Autre point intéressant sur lequel on devrait se pencher, celui du légiste Parvez Dookhy : «Deux possibilités s’offrent tant aux victimes de la déportation qu’à l’État de Maurice : une plainte auprès de la Cour pénale internationale portant sur la déportation des Chagossiens. Je considère que la Cour est compétente pour juger ces faits car le «crime se poursuit» (an ongoing crime) tant que les Chagossiens n’ont pas le droit au retour (v. mon article en 2008 à ce sujet dans l’express). Et l’ouverture d’une enquête chez nous, à Maurice, pour crime contre l’humanité dans cette affaire.

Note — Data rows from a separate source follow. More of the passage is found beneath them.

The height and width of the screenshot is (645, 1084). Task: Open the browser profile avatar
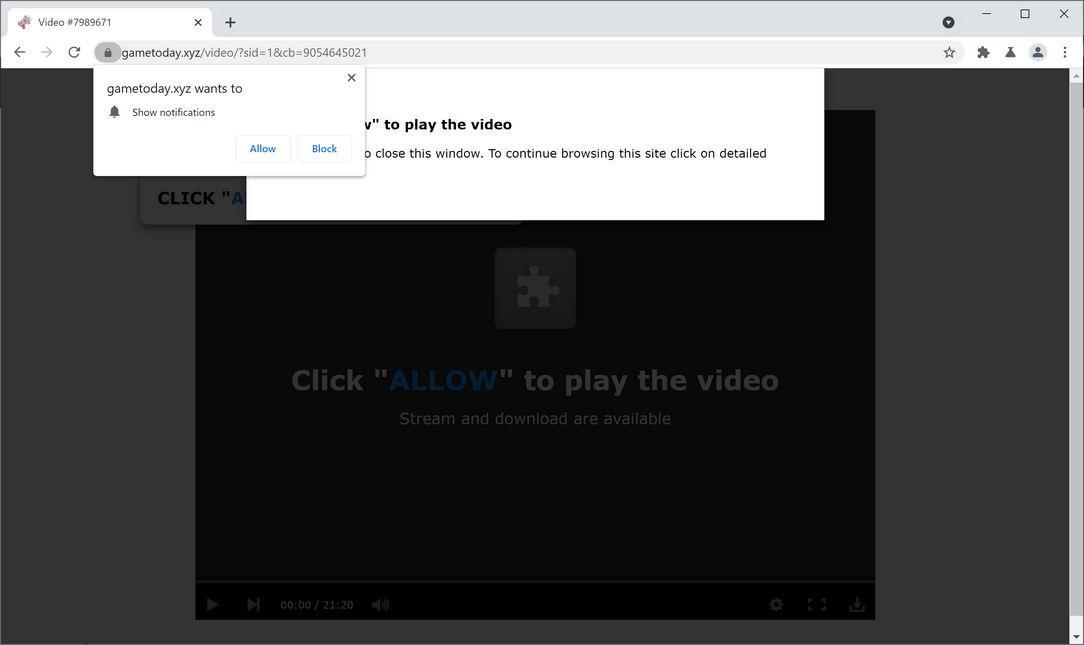[1037, 52]
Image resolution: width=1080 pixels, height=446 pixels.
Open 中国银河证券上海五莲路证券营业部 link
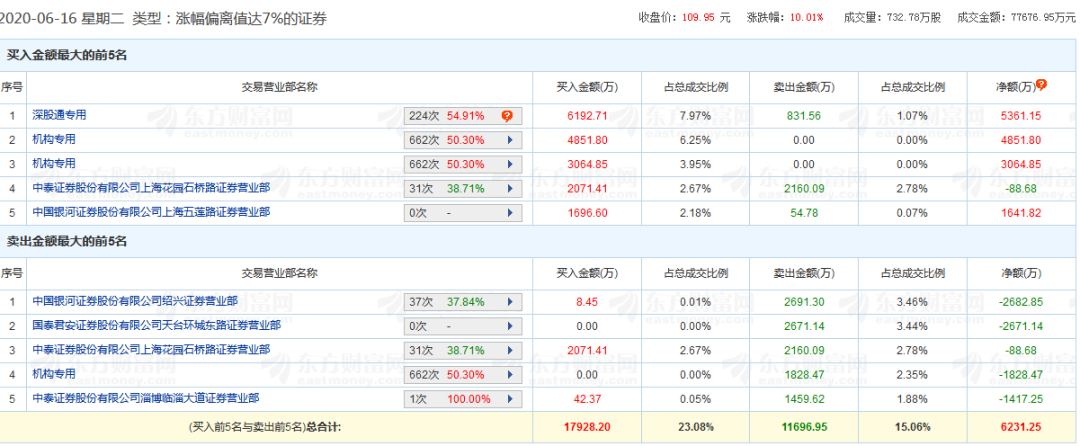tap(150, 212)
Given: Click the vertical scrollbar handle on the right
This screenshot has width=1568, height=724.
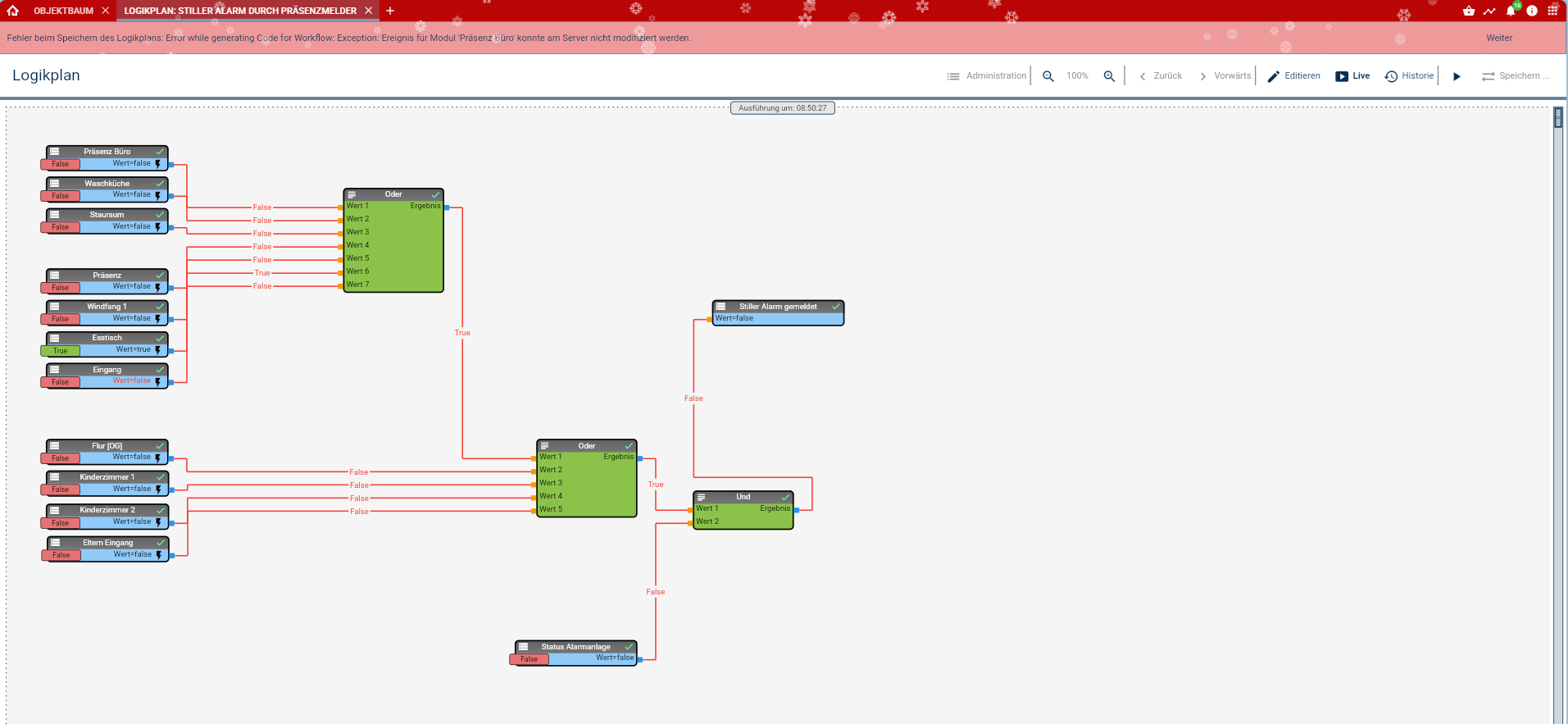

En effet, depuis la loi mauricienne de 2011, la justice (mauricienne) a compétence pour juger des crimes contre l’humanité dès lors qu’un Mauricien en est victime ou que le crime ait été commis sur le territoire mauricien (ce qui est le cas en l’espèce)». Selon Me Dookhy, l’action mauricienne doit être dirigée contre la reine Elizabeth, l’autorité suprême en matière des colonies !

***

Revenons à l’histoire biblique David contre Goliath. Pour comprendre pourquoi les faibles et petits sont plus à même de gagner, il faut lire le journaliste Malcolm Gladwell (qui travaille au NewYorker). Dans son récent livre, «David et Goliath, l’art de contourner les règles du jeu», il déconstruit les idées reçues et soutient une thèse enthousiasmante (pour nous, mais peut-être pas pour les Chagossiens britanniques) : ceux qui se trouvent en principe désavantagés ont autant de chances de réussir, sinon plus, que les favoris. «De Martin Luther King à Lawrence d’Arabie, d’un avocat dyslexique devenu un orateur hors pair à un entraîneur de basket-ball qui fait gagner la pire équipe de sa ligue»... Comme les exemples de Malcolm Gladwell, la nation mauricienne peut se muer en de véritables battants qui peuvent faire évoluer une situation difficile à notre avantage. Sans les Chagos, notre indépendance ne sera pas complète ! Et si, en 1967, nous étions divisés sur la voie à emprunter, aujourd’hui, sur LA QUESTION de souveraineté, nous sommes tous derrière sir Anerood Jugnauth. C’est notre David national ! Et ensemble on fera tomber deux géants de ce monde… Ce but ultime a ceci de bon : il nous permet de fédérer la nation autour d’un projet commun. «As one people, as one nation».